- Directed by: Yuri Chulyukin
- Written by: Tatyana Sytina
- Starring: Nadezhda Rumyantseva Yuri Belov Aleksei Kozhevnikov
- Cinematography: Konstantin Brovin
- Music by: Antonio Spadavecchia Kirill Molchanov
- Production company: Mosfilm
- Release date: 1959;
- Running time: 76 minutes
- Country: Soviet Union
- Language: Russian

= The Unamenables =

The Unamenables (Неподдающиеся) is a 1959 Soviet romantic comedy-drama film directorial debut of Yuri Chulyukin.

==Plot==
Two foolish and frivolous guys cause suffering for the whole work team at the factory. It was already decided to fire Anatoly Gracchkin (Yuri Belov) and his friend Victor Gromoboev (Alexei Kozhevnikov), but they are taken under the wing by Nadia Berestova (Nadezhda Rumyantseva), a diminutive funny woman, known as the popular one at the plant.

Because of Nadia's status of a respectable and reliable person, the Komsomol members, without wasting time immediately give her the assignment to re-educate the boys. At first, Nadya takes it with reluctance and apprehension, but gradually this task becomes the most important thing in her life. She prepares for mischief-makers a daily plan and a list of books to read, brings them a lectures about marine biology, talks about Goncharov's novel Oblomov...
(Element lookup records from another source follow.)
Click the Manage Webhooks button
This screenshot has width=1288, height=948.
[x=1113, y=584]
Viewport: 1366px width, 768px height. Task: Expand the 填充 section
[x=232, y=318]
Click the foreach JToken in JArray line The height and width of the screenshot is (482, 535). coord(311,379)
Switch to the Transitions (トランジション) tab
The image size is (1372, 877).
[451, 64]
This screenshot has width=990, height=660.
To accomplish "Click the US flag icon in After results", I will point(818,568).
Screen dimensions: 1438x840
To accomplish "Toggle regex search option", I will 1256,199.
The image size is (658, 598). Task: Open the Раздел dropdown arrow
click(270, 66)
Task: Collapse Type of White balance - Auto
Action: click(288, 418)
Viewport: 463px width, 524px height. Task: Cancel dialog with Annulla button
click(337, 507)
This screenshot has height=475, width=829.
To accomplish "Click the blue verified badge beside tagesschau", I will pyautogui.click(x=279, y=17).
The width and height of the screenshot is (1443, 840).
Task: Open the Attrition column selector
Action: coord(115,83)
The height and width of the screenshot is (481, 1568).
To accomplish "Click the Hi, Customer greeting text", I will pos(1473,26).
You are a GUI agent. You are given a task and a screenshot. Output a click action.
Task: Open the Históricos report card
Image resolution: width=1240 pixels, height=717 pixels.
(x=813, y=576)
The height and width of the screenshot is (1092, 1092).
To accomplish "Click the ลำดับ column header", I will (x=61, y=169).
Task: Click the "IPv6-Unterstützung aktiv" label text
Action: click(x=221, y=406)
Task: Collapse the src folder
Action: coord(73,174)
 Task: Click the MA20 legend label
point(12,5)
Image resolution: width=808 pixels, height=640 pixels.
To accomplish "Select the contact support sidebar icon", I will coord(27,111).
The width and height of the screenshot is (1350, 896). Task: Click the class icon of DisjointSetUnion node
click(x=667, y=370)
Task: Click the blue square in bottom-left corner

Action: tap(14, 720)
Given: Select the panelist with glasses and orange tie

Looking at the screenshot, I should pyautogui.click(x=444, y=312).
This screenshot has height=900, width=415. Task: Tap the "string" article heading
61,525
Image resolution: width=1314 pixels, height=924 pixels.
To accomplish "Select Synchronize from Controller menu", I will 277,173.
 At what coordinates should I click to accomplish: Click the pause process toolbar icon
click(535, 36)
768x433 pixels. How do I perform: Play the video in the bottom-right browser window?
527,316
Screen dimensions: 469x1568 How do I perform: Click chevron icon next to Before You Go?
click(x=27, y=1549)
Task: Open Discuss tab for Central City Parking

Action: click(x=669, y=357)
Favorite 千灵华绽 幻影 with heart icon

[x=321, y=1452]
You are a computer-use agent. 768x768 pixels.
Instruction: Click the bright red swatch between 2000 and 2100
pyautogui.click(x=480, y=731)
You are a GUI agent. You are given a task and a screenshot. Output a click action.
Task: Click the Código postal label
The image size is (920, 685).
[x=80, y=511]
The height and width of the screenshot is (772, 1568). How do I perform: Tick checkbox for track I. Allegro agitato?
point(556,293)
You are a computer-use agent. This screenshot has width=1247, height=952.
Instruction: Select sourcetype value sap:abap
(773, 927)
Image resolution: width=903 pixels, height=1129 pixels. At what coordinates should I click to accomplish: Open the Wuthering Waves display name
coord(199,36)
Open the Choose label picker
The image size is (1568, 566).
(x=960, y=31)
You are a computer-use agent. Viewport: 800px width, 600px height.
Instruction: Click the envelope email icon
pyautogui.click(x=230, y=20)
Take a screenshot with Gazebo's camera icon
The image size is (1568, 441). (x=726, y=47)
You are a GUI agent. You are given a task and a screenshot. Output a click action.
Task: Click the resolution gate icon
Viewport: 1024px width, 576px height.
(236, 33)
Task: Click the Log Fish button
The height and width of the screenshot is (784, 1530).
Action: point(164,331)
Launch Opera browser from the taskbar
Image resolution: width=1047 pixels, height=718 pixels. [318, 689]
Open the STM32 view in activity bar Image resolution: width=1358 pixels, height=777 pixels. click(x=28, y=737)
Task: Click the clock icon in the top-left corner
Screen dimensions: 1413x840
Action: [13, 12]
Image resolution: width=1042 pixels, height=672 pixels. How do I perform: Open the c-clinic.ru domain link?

However, after Grachkin and Gromoboev succeed in tricking Nadya more than once, she understands that standard methods in this situation will not help.

==Cast==
- Nadezhda Rumyantseva – Nadia Berestova
- Yuri Belov – Tolya Grachkin
- Alexei Kozhevnikov – Victor Gromoboev
- Valentin Kozlov – Volodya Yakovlev
- Vera Karpova – Rosa Katkova
- Svetlana Kharitonova – Lisa Kukushkina's friend Nadi
- Victor Egorov – Leon Butusov
- Yuri Nikulin – Vasily Klyachkin
- Konstantin Nassonov – plant director Andrei Ilich Baryshev
- Ivan Kashirin – workshop master Ivan Ignatievich Vatagin
- Victor Terekhov – Petya
- Vladimir Zemlyanikin – Zernov
- Yevgeny Bykadorov – diving coach
- Lilia Gritsenko – Nadia's mother
- Leonid Marennikov – waiter Pasha
- Vladimir Picek – waiter
- Nina Agapova – host of the dancing contest
- Sergey Filippov – the policeman
- Tamara Yarenko – episode
- Zinaida Tarahovskaya – episode
- Sasha Smirnov – boy who brought the cutter

==Awards==
At the All-Union Film Festival in Minsk in 1960, the film received the prize for best comedy. Also, Nadezhda Rumyantseva was awarded for the best performance of the female role and Yuri Belov for the best performance of the male role.